For Alaska politicians, embracing renewable energy is about the economy — not the environment

In the third convening of an annual renewable energy conference, Gov. Mike Dunleavy touted economic concerns — not environmental ones — in promoting the state’s green energy potential.

Dunleavy, a Republican, on Wednesday called legislation adopted by Alaska lawmakers earlier this month “historic,” referring to a bill to enable the state to develop carbon sequestration regulations, another to create a unified transmission organization along the Railbelt that could facilitate the integration of renewable energy projects, and a third to facilitate loans for new renewable energy projects.

Altogether, the legislation, which will also exempt new renewable energy projects from property taxes, could transform Alaska from a state reliant on fossil fuel production to one that increasingly moves toward renewable energy and carbon neutrality.

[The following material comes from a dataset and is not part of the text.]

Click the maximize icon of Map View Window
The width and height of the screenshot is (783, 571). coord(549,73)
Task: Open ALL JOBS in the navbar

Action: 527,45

But climate change — driven by carbon emissions — was not referenced by the governor or the lawmakers who spoke about the legislation at the conference in Anchorage. Rather, they spoke about carbon sequestration and renewable energy possibilities as means for lowering Alaskans’ energy bills and attracting additional investment in the state — including from carbon emitters like oil and gas companies.

“We need to make sure that our industries, our oil base, can stay competitive,” said Sen. Bert Stedman, a Sitka Republican who accompanied Dunleavy onstage at the conference to speak about legislation passed earlier this month.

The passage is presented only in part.